I've had this guy working for me for the past two days. Michael, a Chinese guy who's studying banking and finance. He's also a qualified interpreter. So what's he doing for me? Data entry! Boring data entry; name and address type stuff. But he sits there each day quietly plugging away at it and seems quite happy. He's a nice guy, tall, slim and very softly spoken.

So, we had a bit of drama with our accounts department today. Their electronic banking data would not submit into our database. Since I (and my partner in crime, who's currently on holidays) look after the database, I had to work out why. Now we're talking hundreds of thousands of dollars here, so I wasn't about to rush into doing something I wasn't sure of, but the guys I work with started to panic and wanted to call my boss (who's interstate right now) and/or get in a consultant to fix the problem. The thing was, nobody had worked out what the problem was.

Now, I'm all for teamwork and helping people out - it's part of my job...but don't tell me HOW to do my job and when I say (after some analysis) that the problem is in the data, not the database program a) believe me b) there's not much I can do c) it's up to the accounts department to find out where the error is and resubmit the data.

This would be easy if the accounts staff were not also on holidays and the senior accountant had his teenage son working on the data importing. Did I mention we're talking multiple files of hundreds of thousands of dollars? So the teenage brainiac, after I successfully imported one file, wanted to make sure it worked so he tried to import it AGAIN. How much brain does it take to work out that if you import something twice, you get twice the data?

At this point, I stopped being my nice passive geek chick self and raised my voice, said the F word more often than I care to admit and called the teenage brainiac an insect.

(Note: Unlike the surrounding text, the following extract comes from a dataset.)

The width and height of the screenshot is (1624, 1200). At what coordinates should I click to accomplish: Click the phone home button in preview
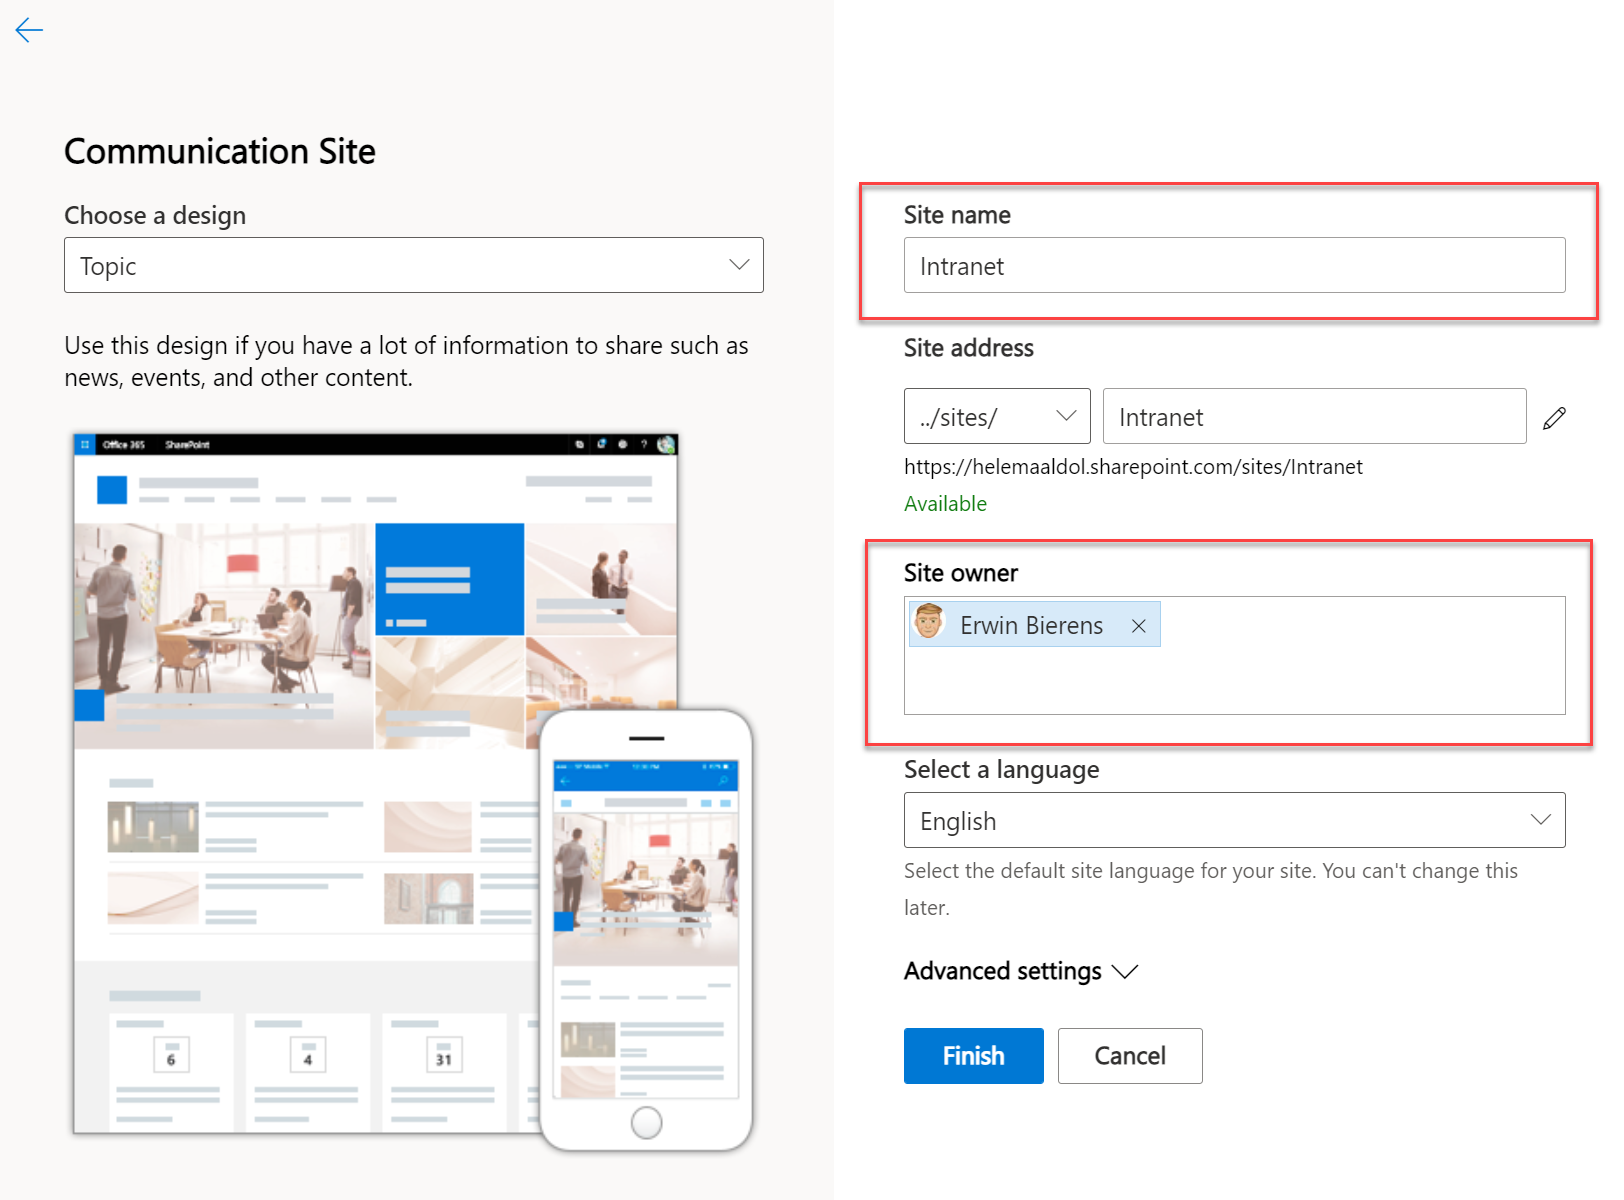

Eventually, I managed to do most of the work the accounts department said they couldn't do, but told them the rest was their problem. They didn't like it, but what can I do? I'm a tech geek, not an accountant.

Later, I'm back at my desk and watching Michael tapping away and it occured to me he probably thought we were all a bit highly strung - me explaining to 3 other tech guys that NO we don't need to get in a consultant OR call our boss, them suggesting we just keep restarting the server to see if that'll fix it ("yes guys, you can handle the calls from the other users who you've crashed out of the system in the middle of something"), and the million and one phone calls to the accountant and his freaky teenage son.

It got me thinking. I wonder if Michael ever gets mad or yells, or swears, or even leaves the cap off the toothpaste. I bet he doesn't, coz at one point I looked over at where he was working and I couldn't even tell if he was there or not. I could see the back of his chair, but a monitor was in the way, so I couldn't see him. He's just one of those guys who blends in.

Maybe I couldn't see him because he doesn't belong to our crazy world. His quiet, passive, content world just seems to have merged with ours for a while. And I wonder who's on the outside looking in, me, or him?